> [Entries provided]
++++++++++++++++++++

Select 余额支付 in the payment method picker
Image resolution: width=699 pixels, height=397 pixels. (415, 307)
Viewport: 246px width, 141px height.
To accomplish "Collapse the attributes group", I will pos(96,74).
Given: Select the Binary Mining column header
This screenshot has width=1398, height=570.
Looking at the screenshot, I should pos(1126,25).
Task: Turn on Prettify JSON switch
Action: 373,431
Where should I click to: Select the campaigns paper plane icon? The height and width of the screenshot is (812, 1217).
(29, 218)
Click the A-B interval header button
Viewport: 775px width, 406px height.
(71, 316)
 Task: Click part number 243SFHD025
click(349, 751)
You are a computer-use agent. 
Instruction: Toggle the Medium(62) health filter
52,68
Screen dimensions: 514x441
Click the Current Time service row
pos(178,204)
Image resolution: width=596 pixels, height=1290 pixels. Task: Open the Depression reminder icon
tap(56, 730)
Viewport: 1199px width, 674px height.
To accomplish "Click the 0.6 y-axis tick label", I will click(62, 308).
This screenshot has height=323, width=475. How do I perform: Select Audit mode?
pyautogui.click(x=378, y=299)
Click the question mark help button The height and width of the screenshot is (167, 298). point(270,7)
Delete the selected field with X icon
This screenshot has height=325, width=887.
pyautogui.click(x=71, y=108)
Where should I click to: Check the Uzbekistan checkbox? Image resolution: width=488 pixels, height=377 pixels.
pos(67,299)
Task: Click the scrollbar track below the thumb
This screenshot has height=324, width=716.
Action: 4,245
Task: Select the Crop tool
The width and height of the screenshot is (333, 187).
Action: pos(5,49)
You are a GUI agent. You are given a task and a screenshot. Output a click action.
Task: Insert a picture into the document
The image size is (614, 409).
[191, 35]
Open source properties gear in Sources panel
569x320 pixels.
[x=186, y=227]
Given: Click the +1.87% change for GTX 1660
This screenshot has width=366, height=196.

++++++++++++++++++++

Starting at the line above that contains "Viewport: 775px width, 406px height.", repeat each line exactly up to and including the line that contains "Task: Insert a picture into the document", and stop there.

> [Written solution]
Viewport: 775px width, 406px height.
(71, 316)
 Task: Click part number 243SFHD025
click(349, 751)
You are a computer-use agent. 
Instruction: Toggle the Medium(62) health filter
52,68
Screen dimensions: 514x441
Click the Current Time service row
pos(178,204)
Image resolution: width=596 pixels, height=1290 pixels. Task: Open the Depression reminder icon
tap(56, 730)
Viewport: 1199px width, 674px height.
To accomplish "Click the 0.6 y-axis tick label", I will click(62, 308).
This screenshot has height=323, width=475. How do I perform: Select Audit mode?
pyautogui.click(x=378, y=299)
Click the question mark help button The height and width of the screenshot is (167, 298). point(270,7)
Delete the selected field with X icon
This screenshot has height=325, width=887.
pyautogui.click(x=71, y=108)
Where should I click to: Check the Uzbekistan checkbox? Image resolution: width=488 pixels, height=377 pixels.
pos(67,299)
Task: Click the scrollbar track below the thumb
This screenshot has height=324, width=716.
Action: 4,245
Task: Select the Crop tool
The width and height of the screenshot is (333, 187).
Action: pos(5,49)
You are a GUI agent. You are given a task and a screenshot. Output a click action.
Task: Insert a picture into the document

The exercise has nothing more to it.